* _SHORT EXERCISE_: Copy out the text on Syria diplomacy from "One cause for" to "for high-level talks.", putting "the Omani capital" wherever "Muscat" appears.

* _EXTRACTED TEXT_:

Now that the Iranian nuclear deal is out of the way, diplomats from the major countries and the region have been putting their heads together to seek a way out of the Syrian crisis.

So far, there have been no big waves in the sea of diplomacy, but the surface has been rippling with initiatives. Even the Iranians have been putting in their two-pence worth, and the Omanis, who had earlier kept a cautious distance, also seem to be joining the action.

Syria has been on the agenda at half a dozen high-level meetings. On 3 August, Russian Foreign Minister Sergey Lavrov met in Qatar with US Secretary of State John Kerry and Saudi Foreign Minister Adel Al-Jubeir, for example. While little is known about the outcome of the talks, it was clear that Syria was a central issue.

One cause for optimism is that the Syrian regime’s military losses over the past few weeks may have softened its position. Another is that Iran, now in a friendly mood towards the West, may be more inclined towards a solution.

On 6 August, the Syrian foreign minister conferred with his Omani counterpart in Muscat, a meeting that seemed to signal a more active role for Oman in the Syrian quest for peace. The Syrian minister also visited Iran for high-level talks.

A top Syrian security official, who remains unnamed, also recently visited Saudi Arabia to explore possibilities for a solution.

Although the Syrian opposition remains on the whole opposed to an Iranian role in settling the crisis, some members have relaxed their demand for the immediate departure of Syrian President Bashar Al-Assad and suggested instead that a timetable for his leaving power may be acceptable.

In Cairo, Brussels and Istanbul, Syrian opposition members have been discussing the formulation of a joint policy for the peace talks. Although nothing tangible has emerged from these meetings, they may have served to establish some ground rules for future negotiations.

Russia is preparing for a third round of talks between representatives of the Syrian regime and the opposition. This time the preparations have involved consultations with members of the National Coalition of Syrian Revolutionary and Opposition Forces (NCSROF), which had boycotted earlier talks. The Saudi foreign minister is said to be planning a trip to Moscow in the near future.

During an ASEAN meeting in Kuala Lumpur recently, Federica Mogherini, the EU high representative for foreign affairs, had talks with the Syrian foreign minister and the US secretary of state.

* _LISTING_:
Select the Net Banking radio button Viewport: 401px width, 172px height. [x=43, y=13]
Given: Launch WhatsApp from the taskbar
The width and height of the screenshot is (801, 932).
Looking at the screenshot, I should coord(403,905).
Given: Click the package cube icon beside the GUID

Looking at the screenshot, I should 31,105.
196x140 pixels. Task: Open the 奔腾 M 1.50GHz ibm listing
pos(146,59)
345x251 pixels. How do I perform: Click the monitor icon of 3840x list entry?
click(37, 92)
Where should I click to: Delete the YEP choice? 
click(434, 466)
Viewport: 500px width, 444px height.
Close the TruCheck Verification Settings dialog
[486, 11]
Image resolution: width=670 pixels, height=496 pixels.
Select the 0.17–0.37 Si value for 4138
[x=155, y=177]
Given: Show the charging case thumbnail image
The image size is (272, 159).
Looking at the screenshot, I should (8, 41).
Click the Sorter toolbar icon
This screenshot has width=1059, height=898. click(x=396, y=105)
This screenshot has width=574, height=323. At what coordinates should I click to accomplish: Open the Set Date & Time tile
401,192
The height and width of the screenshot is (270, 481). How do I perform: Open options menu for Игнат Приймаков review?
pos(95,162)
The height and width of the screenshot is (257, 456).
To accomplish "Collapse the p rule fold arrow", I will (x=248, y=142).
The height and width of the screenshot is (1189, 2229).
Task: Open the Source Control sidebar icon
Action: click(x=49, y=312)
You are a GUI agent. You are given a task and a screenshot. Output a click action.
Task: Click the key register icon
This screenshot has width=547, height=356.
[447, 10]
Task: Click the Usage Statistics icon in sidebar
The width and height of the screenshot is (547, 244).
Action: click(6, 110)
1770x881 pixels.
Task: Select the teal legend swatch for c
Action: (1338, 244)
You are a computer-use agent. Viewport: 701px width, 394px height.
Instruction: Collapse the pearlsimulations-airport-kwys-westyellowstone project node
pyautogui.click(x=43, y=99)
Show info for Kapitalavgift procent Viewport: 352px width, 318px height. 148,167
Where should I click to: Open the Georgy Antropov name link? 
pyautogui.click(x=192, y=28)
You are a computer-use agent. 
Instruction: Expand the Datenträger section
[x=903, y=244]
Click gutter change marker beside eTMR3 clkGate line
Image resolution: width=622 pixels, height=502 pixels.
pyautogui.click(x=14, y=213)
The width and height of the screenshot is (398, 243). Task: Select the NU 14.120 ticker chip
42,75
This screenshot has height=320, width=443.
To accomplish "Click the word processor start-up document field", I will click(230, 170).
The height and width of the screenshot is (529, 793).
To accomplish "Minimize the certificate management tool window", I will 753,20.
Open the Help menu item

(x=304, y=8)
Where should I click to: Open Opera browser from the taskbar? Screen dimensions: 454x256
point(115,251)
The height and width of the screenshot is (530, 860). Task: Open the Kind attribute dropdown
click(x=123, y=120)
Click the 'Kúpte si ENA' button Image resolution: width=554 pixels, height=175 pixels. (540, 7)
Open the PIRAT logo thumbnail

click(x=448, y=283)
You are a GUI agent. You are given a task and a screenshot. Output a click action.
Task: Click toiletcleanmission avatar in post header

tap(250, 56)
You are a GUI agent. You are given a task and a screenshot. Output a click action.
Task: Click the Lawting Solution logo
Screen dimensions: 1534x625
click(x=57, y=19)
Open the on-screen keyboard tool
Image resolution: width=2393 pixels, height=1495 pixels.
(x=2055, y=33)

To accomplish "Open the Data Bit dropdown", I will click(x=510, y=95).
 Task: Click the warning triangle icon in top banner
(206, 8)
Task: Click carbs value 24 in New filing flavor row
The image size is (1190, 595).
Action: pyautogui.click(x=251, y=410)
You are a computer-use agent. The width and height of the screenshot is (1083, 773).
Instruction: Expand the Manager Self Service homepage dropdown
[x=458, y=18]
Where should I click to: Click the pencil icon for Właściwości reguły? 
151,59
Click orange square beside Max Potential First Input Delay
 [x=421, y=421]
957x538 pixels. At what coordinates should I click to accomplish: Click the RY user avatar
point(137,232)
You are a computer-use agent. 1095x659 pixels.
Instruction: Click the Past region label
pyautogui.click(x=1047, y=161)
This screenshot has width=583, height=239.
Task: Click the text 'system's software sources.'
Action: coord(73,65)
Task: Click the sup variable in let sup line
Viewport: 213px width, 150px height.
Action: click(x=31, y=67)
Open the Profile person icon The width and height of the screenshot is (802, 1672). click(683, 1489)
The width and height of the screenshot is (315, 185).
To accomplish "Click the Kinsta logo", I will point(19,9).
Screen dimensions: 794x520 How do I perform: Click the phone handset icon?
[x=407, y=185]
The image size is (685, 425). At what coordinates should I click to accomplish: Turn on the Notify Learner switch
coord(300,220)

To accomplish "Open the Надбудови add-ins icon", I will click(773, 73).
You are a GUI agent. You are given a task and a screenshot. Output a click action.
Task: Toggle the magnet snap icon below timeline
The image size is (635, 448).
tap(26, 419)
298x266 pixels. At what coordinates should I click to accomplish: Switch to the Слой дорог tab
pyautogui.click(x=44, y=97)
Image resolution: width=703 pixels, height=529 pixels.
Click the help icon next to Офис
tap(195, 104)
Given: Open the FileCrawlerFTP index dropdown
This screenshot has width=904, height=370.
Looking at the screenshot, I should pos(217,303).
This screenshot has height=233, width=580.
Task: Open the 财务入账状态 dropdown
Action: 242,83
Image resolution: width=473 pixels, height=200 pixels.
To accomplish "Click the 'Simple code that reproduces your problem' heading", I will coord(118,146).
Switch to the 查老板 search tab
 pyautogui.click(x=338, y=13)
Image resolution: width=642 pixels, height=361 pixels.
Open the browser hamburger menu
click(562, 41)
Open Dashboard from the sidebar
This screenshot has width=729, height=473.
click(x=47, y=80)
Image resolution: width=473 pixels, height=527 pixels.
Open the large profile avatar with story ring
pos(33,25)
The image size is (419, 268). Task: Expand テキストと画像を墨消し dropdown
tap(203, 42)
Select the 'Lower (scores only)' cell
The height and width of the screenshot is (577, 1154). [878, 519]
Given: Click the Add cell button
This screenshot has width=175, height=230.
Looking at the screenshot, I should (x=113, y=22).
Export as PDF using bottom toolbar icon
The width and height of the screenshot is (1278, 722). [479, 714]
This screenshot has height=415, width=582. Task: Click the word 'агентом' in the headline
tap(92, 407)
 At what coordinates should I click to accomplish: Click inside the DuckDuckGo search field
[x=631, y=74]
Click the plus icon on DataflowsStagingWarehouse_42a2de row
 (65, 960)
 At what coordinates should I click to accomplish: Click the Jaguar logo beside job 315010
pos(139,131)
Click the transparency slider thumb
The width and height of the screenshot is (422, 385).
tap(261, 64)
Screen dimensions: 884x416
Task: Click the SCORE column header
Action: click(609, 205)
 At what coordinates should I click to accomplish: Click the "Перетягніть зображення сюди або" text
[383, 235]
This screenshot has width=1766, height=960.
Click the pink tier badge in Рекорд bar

* _COMPLETE RESPONSE_:
One cause for optimism is that the Syrian regime’s military losses over the past few weeks may have softened its position. Another is that Iran, now in a friendly mood towards the West, may be more inclined towards a solution.

On 6 August, the Syrian foreign minister conferred with his Omani counterpart in the Omani capital, a meeting that seemed to signal a more active role for Oman in the Syrian quest for peace. The Syrian minister also visited Iran for high-level talks.